Des machines récoltent des céréales dans un champ en Ukraine
Récolte de céréales en Ukraine sur l’exploitation agricole KMR, d’une superficie de 21 000 ha, située à moins de 100 km du front.

Des salariés en panique à cause des blindés

Gérald Thomasset est un Français installé en Ukraine depuis 28 ans. Il est le fondateur et dirigeant de l’entreprise LPU qui a une activité d’élevage de volailles, un abattoir et un atelier de découpe/emballage de produits élaborés de viande de volaille pour le marché local. Les activités sont situées à Boutcha au Nord de Kiev, un secteur très touché dès le début du conflit. « Le jour ou la guerre débute je devais recevoir une livraison de canetons sur mon élevage. Je me suis dit qu’il fallait les recevoir puis après quelques heures de réflexion j’ai annulé la livraison. C’était la bonne décision car 24 heures plus tard les forces armées russes étaient à quelques kilomètres de Kiev. Dès la première semaine toute mon activité était bloquée. J’ai décidé d’abattre précocement mes volailles en cous d’élevage pour sauver ce qui pouvait encore l’être. Cela s’est vite arrêté car les salariés étaient en panique à cause des blindés qui circulaient juste à côté de l’abattoir. Ce dernier étant à l’arrêt j’ai dû ouvrir les portes de mon poulailler pour laisser partir les 18 000 canards faute de débouché et n’ayant pas d’autre solution », raconte Gérald Thomasset. Le chef d’entreprise est ensuite parti avec sa femme et ses 3 garçons chez des amis à l’Ouest de l’Ukraine avant de regagner la France fin mars.

Malgré cette guerre,
nos activités perdurent

20 camions achetés pour pouvoir exporter les céréales

Clément Coussens indique qu’il a fallu s’adapter au niveau trésorerie car il fallait faire du stock de produits phytosanitaires, d’engrais et de semence de printemps avec des prix qui explosaient dont le gasoil à plus de 2,5 €/litre. « Nous avons aidé les petites fermes voisines (de 50 à 1 000 ha) en leur fournissant ce dont ils manquaient pour poursuivre leur activité. En échange, ils nous ont réglé en apportant des céréales faute de trésorerie. Quand on a voulu vendre des céréales 1 mois après le début de la guerre on s’est rendu compte que les ports étaient bloqués et que les ventes et donc les rentrées d’argent n’étaient pas possibles. » Le directeur de l’exploitation qui précise que le corps humain supporte des choses assez inimaginables comme de ne dormir que 2 heures par nuit pendant plusieurs semaines doit alors réagir : « nous avons investi 2 millions d’euros dans l’achat de 20 camions pour pouvoir vendre nos céréales à bas prix. Nous avons dernièrement construit de nouveaux silos de stockages de céréales reliés à la voie ferrée pour pouvoir expédier directement par wagons vers l’Europe ou vers les ports. »

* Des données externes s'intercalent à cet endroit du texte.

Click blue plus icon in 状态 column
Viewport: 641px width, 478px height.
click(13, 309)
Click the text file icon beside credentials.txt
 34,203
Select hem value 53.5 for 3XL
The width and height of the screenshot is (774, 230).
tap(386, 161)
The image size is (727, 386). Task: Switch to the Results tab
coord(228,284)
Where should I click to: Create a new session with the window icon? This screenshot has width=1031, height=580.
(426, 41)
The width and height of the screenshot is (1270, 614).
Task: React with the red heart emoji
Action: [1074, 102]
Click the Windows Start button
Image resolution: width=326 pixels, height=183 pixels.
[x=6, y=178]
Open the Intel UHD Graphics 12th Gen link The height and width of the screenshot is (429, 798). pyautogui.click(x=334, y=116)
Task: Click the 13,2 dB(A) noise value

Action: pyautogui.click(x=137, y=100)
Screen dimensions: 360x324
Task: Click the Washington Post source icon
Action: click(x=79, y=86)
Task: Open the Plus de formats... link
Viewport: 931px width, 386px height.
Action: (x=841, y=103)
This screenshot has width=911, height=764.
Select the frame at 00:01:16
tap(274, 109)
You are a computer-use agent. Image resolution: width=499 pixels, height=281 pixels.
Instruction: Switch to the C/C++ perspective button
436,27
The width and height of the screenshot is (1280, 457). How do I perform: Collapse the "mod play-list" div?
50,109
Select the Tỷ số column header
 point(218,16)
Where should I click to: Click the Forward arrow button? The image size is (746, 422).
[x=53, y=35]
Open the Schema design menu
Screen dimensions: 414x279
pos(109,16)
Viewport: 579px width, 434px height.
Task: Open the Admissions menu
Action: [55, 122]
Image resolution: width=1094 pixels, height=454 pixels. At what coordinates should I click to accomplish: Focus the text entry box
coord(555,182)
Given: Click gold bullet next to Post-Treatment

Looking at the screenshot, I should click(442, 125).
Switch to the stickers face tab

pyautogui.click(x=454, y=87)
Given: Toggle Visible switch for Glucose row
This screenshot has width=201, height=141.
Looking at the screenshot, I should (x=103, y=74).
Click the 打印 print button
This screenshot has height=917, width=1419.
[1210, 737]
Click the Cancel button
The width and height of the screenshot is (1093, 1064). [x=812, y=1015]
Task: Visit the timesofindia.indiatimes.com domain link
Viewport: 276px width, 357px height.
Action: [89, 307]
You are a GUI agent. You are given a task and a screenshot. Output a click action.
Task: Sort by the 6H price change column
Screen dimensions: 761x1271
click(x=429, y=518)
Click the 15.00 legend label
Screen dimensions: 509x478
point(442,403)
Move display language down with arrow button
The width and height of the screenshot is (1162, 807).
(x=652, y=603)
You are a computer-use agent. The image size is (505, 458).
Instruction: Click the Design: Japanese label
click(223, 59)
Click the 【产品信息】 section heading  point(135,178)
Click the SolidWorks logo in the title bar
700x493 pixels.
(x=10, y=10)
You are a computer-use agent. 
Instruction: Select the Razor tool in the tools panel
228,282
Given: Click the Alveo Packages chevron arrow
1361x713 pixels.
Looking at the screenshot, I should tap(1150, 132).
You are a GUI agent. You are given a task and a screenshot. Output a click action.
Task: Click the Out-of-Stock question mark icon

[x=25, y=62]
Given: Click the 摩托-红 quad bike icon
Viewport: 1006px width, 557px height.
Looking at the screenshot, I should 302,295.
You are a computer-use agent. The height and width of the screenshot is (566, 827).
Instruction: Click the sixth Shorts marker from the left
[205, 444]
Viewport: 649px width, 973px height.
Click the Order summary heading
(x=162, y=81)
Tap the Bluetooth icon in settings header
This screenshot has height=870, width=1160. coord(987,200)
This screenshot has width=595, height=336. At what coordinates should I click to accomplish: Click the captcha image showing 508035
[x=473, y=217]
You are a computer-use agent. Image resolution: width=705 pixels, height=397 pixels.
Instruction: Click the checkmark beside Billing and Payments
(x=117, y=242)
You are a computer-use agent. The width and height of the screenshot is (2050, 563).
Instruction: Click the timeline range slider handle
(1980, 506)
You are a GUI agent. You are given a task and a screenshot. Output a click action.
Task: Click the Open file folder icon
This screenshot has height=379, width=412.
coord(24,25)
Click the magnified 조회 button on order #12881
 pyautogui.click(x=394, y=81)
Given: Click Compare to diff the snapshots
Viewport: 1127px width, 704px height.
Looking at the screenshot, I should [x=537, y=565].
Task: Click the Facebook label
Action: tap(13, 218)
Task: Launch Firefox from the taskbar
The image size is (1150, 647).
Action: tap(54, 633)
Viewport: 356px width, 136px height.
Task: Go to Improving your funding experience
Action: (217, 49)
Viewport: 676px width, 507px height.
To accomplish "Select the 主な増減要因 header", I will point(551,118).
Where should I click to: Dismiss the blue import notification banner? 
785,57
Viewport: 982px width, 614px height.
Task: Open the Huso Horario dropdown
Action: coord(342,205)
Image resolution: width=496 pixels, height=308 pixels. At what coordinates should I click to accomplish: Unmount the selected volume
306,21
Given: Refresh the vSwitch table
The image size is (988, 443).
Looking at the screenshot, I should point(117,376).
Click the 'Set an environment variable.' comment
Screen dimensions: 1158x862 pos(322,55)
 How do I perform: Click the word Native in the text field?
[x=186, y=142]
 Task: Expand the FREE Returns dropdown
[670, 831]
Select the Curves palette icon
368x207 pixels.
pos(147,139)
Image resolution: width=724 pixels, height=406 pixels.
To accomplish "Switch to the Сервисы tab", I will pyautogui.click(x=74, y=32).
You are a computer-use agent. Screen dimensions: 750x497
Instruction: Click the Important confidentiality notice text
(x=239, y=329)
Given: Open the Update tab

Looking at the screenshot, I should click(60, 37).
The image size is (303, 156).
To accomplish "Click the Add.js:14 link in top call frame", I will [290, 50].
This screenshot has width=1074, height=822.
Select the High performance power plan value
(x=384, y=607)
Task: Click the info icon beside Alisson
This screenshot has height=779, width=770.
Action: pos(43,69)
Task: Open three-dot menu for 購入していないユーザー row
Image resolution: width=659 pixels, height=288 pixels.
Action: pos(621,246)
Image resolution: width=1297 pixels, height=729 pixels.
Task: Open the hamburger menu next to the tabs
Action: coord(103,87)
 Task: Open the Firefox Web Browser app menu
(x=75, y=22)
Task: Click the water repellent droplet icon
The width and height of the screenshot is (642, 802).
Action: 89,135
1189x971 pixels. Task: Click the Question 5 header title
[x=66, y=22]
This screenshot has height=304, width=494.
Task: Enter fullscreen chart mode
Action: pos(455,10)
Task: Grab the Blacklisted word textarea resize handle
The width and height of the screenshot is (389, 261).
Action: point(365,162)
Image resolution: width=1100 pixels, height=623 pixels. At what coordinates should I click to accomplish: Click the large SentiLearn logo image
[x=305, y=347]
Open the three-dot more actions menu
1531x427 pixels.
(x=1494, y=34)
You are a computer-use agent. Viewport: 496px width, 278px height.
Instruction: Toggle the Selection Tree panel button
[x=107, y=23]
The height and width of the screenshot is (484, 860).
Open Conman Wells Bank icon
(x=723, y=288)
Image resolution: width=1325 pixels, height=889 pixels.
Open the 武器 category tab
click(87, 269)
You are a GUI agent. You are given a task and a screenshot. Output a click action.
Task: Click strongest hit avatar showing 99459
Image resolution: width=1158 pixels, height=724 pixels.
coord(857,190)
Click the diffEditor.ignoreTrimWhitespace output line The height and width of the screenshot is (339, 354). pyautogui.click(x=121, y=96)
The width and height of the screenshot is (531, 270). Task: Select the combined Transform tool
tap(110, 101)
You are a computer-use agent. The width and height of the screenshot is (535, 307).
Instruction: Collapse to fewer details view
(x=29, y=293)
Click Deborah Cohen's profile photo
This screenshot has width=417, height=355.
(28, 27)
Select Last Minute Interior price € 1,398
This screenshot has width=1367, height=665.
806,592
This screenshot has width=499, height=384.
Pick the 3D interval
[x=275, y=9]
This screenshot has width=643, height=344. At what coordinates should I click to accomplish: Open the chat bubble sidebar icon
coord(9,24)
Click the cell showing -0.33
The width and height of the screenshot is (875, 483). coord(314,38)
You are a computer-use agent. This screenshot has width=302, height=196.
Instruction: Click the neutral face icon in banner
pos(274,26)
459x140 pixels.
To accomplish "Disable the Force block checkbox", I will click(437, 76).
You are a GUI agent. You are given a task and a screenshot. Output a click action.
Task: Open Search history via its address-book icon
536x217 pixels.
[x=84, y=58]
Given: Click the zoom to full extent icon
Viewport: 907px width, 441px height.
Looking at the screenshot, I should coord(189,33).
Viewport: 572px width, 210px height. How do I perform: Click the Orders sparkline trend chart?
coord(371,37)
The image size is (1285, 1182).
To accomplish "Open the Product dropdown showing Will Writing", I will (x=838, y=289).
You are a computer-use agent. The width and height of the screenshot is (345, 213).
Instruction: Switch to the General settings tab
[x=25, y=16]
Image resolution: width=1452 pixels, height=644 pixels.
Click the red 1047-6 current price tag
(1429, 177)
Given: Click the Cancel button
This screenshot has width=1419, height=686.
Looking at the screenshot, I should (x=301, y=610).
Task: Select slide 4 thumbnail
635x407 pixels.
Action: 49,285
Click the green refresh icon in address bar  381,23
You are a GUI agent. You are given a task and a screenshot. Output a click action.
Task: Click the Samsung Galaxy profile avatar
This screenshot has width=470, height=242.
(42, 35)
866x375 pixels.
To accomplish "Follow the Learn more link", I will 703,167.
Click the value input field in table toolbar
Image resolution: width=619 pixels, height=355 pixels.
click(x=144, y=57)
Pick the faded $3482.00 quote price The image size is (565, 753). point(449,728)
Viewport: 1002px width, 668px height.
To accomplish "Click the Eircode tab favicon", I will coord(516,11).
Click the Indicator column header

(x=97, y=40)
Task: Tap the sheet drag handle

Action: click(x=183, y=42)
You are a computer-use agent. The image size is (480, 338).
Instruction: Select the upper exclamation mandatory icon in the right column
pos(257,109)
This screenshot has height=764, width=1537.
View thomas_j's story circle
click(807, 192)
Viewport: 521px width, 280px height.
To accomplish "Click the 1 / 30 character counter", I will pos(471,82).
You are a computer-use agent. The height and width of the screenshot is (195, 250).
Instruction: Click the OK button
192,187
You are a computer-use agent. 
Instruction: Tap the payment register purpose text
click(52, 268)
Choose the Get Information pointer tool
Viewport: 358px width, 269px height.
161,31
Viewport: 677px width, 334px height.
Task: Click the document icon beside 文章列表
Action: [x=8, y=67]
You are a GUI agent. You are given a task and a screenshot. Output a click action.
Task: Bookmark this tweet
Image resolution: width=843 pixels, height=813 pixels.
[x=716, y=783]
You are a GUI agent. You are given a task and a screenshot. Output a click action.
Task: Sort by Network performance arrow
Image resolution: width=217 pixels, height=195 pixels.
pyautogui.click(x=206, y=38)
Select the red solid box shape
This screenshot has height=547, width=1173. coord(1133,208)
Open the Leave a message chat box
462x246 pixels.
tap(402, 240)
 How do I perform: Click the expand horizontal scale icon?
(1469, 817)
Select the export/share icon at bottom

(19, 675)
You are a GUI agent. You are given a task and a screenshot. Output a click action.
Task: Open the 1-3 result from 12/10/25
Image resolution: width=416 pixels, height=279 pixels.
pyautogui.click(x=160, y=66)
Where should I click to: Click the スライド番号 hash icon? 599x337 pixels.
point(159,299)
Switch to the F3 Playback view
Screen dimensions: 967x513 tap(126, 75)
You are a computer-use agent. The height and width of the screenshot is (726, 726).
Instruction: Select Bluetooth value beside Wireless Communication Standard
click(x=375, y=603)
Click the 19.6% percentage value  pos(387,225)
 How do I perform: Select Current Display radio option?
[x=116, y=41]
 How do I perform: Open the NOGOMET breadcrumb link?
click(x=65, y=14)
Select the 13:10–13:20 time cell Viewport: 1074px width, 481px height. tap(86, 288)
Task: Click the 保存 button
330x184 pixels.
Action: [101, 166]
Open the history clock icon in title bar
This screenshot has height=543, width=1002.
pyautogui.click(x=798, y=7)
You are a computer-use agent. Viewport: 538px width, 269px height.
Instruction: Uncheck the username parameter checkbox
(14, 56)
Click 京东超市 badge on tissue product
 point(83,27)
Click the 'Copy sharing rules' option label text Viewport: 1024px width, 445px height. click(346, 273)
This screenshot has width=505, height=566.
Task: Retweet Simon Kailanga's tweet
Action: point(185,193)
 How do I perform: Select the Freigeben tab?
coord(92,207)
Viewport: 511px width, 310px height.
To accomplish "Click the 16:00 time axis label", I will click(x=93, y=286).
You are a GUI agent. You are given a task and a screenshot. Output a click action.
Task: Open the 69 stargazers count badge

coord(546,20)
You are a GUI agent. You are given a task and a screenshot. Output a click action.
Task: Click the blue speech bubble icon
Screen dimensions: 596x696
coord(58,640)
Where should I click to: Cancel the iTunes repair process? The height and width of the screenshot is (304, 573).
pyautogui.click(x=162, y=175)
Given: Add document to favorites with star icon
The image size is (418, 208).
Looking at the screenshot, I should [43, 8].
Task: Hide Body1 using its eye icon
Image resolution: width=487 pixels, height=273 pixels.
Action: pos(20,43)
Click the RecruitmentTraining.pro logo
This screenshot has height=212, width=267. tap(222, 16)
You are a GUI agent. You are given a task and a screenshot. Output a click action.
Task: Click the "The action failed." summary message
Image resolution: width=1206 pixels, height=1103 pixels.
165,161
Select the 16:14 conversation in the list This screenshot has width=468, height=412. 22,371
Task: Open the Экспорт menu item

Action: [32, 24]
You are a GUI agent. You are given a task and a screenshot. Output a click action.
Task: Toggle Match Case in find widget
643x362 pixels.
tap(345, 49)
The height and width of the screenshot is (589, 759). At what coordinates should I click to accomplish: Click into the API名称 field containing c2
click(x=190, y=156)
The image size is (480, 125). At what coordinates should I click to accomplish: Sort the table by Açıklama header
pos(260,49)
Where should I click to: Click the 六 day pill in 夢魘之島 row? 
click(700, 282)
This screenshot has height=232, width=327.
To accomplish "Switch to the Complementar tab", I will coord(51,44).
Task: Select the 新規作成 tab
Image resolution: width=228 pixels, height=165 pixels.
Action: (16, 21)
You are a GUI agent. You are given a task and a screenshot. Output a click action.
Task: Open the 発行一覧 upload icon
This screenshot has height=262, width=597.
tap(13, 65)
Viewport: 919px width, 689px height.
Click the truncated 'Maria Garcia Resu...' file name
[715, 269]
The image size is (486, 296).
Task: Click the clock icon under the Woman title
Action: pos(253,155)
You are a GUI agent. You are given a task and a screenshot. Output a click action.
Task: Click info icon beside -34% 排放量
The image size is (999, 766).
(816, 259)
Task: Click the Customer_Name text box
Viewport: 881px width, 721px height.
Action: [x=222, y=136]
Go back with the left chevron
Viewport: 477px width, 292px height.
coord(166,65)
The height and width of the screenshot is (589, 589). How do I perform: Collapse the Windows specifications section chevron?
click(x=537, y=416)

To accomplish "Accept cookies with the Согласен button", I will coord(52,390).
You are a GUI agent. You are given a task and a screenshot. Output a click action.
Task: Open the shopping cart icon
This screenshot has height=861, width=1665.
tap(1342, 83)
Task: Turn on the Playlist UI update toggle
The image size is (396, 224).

Les Russes ont quitté la zone de Kiev fin mars et Gérald Thomasset est retourné à Boutcha mi-mai. « Notre maison était intacte, le site de transformation de volailles a été brûlé tout comme un de mes bâtiments d’élevage. J’ai eu beaucoup de matériel de volé par des personnes des villages autour. Mes salariés voulaient reprendre le travail, mes clients me demandaient de la marchandise. J’ai décidé de redémarrer l’élevage et la transformation de viande de volaille, les clients ont payé les dettes ce qui a aidé à reprendre. Les prix de la viande sont très vite montés et le prix de l’aliment était très peu élevé ce qui a généré des rentrées d’argent assez importantes. Un an plus tard j’ai récupéré tous mes clients et mon chiffre d’affaires de 3 millions d’euros par an qui était celui d’avant le début de la guerre. » L’entrepreneur vient d’investir 150 000 € dans la construction d’une usine d’aliment. Son fournisseur de canetons arrête son activité cette année, il a donc construit un bâtiment d’élevage pour canards reproducteurs et fait venir des repro de France. La construction du couvoir pour un montant de 200 000 € est en cours pour pouvoir recevoir les premiers œufs à couver en octobre. « La guerre nous a contraint soit à arrêté nos activités soit à rebondir et à aller beaucoup plus vite au niveau de nos investissements. »

Nicolas Goualan

L’aviculture va poursuivre son développement en Ukraine

Clément Coussens réfléchit déjà à l’après-guerre et sait qu’il va devoir se diversifier pour valoriser lui-même ses céréales. Il rappele que le coût de revient d’une tonne de blé est actuellement à 140 € en Ukraine contre 200 € en France. « La meilleure valorisation est de créer un atelier de pondeuses sur l’exploitation. On ne se projette pas encore sur la taille de l’élevage mais le plus gros sera le mieux pour réaliser des économies d’échelle. » L’entrepreneur lance tout de même le chiffre d’un million de pondeuses envisagé pour un démarrage d’activité. Il précise aussi que lorsque l’on connait les rouages de l’administration en Ukraine ce type de projet peut sortir de terre en moins d’un an sans limite de taille.